[TASK STATEMENT]: Reproduce the entries verbatim, from the start through the line that contains "pos(157,269)", including both ends.

--- DATASET ---

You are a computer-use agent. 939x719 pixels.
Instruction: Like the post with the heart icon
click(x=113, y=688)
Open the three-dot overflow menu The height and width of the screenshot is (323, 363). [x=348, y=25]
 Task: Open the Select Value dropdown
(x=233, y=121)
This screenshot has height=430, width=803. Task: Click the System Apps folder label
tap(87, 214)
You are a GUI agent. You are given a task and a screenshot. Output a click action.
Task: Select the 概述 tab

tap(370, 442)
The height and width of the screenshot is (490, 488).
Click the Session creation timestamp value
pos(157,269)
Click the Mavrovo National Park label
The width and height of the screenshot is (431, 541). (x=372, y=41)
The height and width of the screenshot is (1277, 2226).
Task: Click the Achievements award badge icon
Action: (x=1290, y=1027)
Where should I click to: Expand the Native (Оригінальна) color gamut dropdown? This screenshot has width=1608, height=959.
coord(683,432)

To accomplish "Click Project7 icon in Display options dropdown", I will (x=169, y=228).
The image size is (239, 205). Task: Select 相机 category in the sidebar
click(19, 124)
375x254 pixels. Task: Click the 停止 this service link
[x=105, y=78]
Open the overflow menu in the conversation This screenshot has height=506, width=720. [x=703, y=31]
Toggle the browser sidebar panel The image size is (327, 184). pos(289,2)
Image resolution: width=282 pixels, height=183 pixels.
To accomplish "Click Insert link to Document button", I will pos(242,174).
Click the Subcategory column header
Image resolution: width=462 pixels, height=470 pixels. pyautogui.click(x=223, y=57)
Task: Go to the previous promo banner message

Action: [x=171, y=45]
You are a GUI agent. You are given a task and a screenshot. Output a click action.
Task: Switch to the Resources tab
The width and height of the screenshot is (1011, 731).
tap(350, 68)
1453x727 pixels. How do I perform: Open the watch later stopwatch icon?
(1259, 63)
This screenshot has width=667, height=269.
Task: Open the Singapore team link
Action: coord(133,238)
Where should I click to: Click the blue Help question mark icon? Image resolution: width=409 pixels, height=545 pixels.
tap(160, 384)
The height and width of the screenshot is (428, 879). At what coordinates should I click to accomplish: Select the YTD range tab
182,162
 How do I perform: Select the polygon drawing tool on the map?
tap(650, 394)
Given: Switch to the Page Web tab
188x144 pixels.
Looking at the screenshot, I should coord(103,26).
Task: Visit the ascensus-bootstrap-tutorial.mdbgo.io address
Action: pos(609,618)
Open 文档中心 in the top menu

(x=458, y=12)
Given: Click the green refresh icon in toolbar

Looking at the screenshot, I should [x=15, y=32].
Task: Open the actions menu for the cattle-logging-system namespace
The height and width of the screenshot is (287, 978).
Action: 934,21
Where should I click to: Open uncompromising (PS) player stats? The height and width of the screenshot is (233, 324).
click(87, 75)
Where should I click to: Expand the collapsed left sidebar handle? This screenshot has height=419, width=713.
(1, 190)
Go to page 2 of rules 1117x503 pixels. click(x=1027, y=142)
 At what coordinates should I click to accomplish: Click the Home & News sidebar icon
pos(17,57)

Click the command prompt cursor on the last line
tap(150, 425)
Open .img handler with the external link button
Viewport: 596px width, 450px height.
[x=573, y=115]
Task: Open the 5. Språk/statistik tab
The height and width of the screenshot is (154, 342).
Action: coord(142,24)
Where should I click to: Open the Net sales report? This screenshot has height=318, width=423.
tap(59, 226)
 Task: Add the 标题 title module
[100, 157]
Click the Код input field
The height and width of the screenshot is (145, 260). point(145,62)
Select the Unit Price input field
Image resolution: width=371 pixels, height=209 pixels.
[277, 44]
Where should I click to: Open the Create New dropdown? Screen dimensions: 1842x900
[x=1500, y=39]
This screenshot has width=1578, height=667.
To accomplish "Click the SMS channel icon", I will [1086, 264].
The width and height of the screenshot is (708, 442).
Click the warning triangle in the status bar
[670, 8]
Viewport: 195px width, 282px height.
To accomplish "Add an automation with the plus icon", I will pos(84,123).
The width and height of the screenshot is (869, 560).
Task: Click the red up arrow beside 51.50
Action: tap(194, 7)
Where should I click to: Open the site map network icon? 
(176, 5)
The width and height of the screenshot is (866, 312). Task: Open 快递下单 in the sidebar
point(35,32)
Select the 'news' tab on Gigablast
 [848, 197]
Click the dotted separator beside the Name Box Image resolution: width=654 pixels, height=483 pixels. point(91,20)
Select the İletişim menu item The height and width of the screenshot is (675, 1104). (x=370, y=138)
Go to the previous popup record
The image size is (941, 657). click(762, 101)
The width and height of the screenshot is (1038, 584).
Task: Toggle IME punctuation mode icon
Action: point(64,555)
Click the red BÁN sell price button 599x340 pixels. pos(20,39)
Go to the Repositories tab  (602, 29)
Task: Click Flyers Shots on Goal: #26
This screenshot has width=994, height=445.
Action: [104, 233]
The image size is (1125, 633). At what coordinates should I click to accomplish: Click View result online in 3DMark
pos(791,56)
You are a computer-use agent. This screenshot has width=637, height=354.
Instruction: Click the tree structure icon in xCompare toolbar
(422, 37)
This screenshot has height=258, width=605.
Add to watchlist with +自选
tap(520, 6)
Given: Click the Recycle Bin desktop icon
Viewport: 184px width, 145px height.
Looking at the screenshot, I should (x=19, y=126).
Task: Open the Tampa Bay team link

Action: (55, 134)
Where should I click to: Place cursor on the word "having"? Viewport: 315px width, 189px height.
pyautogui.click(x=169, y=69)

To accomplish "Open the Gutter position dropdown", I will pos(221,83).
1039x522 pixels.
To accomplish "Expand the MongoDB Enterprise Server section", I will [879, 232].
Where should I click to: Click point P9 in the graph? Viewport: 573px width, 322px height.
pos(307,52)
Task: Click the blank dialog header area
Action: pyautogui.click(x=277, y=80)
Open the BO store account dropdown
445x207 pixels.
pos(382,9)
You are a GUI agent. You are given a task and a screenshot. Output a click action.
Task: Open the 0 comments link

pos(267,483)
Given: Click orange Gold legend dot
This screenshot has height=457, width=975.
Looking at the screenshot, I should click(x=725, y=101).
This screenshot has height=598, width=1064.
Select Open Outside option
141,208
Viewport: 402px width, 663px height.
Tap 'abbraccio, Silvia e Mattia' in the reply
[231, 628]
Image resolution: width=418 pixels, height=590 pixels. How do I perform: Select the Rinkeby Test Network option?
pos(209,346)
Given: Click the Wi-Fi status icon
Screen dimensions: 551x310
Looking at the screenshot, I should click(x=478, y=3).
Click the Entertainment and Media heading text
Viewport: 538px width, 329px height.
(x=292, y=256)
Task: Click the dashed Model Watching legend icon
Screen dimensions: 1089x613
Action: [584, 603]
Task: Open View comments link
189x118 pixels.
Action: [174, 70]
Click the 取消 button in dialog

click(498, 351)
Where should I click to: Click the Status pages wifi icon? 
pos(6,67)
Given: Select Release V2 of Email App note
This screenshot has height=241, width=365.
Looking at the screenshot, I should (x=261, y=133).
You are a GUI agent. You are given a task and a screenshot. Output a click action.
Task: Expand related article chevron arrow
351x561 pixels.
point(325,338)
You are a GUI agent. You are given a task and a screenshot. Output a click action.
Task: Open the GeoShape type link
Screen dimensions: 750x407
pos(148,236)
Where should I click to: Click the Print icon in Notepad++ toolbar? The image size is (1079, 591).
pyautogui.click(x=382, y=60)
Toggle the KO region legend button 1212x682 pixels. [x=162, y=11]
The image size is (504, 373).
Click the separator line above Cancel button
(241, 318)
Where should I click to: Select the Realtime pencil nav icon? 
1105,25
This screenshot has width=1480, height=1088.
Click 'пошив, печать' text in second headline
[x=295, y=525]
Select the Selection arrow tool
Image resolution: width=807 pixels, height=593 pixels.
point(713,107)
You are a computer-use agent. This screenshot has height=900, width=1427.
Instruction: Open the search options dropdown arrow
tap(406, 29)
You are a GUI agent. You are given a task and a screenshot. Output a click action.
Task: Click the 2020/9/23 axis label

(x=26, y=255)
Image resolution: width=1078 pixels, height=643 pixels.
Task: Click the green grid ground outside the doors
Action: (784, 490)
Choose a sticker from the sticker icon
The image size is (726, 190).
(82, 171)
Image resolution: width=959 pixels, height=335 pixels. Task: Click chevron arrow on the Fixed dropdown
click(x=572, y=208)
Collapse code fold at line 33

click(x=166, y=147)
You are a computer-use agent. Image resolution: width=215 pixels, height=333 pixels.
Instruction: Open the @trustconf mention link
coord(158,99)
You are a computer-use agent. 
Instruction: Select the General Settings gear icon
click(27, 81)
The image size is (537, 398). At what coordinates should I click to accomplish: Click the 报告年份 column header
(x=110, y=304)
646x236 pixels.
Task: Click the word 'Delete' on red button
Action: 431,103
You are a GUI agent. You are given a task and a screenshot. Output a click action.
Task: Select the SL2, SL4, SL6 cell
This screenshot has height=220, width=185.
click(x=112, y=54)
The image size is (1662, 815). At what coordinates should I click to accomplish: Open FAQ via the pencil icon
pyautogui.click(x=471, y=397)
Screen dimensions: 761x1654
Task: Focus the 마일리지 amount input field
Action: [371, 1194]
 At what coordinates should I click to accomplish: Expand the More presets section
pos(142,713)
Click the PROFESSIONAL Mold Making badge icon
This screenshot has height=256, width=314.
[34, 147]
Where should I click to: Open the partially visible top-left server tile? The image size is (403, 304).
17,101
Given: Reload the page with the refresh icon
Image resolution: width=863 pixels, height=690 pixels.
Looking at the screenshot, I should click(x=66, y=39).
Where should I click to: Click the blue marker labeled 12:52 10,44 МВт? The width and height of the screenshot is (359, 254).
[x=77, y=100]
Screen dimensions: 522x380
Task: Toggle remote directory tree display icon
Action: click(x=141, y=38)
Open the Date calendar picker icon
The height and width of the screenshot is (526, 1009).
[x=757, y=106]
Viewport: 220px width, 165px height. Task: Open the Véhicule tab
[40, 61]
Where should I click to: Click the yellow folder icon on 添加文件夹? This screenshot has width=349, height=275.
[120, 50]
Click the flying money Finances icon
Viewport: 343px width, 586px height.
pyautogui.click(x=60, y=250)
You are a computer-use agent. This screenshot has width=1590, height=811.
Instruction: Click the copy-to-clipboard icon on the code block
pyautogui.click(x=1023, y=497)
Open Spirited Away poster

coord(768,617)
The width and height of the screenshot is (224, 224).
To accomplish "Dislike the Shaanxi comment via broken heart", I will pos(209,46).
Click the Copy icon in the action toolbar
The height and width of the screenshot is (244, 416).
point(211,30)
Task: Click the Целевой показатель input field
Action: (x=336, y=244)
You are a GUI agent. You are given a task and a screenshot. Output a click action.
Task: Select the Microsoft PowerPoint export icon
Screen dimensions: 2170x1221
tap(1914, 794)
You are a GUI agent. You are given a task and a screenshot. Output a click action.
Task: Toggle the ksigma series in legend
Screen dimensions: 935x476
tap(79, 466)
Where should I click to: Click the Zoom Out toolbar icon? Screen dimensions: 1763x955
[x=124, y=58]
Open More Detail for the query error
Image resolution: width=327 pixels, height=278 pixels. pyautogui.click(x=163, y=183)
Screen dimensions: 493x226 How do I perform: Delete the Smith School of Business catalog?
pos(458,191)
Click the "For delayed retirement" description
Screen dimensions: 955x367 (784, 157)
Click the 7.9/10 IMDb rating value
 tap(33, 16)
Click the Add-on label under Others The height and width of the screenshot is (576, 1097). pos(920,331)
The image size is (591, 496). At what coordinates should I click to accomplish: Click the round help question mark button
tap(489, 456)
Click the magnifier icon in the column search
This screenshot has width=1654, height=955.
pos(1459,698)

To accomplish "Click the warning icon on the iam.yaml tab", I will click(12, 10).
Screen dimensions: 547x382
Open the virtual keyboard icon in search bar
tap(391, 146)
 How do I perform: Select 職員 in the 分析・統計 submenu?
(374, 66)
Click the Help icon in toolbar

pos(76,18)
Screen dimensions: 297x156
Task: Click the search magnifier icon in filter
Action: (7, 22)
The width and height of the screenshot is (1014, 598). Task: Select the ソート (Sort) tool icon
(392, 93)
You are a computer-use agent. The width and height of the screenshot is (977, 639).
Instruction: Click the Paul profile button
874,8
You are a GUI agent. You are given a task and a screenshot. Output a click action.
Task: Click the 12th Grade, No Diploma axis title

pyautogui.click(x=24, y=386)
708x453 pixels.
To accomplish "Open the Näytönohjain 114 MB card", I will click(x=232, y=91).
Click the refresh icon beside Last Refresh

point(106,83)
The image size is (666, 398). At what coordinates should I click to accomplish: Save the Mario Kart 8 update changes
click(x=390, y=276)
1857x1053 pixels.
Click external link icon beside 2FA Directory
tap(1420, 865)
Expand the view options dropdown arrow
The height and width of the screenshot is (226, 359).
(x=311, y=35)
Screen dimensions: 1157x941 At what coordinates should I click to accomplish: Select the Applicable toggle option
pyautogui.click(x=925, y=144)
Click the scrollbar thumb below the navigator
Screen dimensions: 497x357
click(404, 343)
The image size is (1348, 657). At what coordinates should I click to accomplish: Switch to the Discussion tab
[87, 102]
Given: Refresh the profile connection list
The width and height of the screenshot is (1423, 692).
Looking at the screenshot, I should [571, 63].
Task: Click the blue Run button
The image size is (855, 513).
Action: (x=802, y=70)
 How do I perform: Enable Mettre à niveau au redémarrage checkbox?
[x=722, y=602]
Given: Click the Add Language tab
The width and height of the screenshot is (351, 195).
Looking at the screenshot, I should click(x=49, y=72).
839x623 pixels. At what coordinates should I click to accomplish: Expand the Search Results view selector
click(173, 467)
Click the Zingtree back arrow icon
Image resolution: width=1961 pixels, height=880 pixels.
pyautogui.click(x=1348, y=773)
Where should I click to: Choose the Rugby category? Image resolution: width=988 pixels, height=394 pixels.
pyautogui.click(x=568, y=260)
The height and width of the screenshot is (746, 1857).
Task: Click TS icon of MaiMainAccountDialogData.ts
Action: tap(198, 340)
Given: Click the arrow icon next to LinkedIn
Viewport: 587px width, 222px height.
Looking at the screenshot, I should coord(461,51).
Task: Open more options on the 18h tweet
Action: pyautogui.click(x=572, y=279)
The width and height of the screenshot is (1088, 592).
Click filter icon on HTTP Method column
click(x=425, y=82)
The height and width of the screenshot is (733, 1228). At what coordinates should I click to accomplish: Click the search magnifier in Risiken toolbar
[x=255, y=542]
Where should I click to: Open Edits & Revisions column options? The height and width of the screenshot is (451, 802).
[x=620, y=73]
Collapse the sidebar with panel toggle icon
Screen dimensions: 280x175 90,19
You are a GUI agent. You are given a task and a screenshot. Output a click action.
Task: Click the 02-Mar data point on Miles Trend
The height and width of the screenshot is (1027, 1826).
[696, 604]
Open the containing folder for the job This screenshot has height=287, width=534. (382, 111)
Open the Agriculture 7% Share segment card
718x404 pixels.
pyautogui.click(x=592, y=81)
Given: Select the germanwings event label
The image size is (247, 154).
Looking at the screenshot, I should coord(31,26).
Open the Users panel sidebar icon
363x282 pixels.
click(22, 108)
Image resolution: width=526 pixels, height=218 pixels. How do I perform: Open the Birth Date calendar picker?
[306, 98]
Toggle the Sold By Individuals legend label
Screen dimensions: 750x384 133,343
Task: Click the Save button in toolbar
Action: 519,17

---

[RESULT OF THIS EXERCISE]:
You are a computer-use agent. 939x719 pixels.
Instruction: Like the post with the heart icon
click(x=113, y=688)
Open the three-dot overflow menu The height and width of the screenshot is (323, 363). [x=348, y=25]
 Task: Open the Select Value dropdown
(x=233, y=121)
This screenshot has height=430, width=803. Task: Click the System Apps folder label
tap(87, 214)
You are a GUI agent. You are given a task and a screenshot. Output a click action.
Task: Select the 概述 tab

tap(370, 442)
The height and width of the screenshot is (490, 488).
Click the Session creation timestamp value
pos(157,269)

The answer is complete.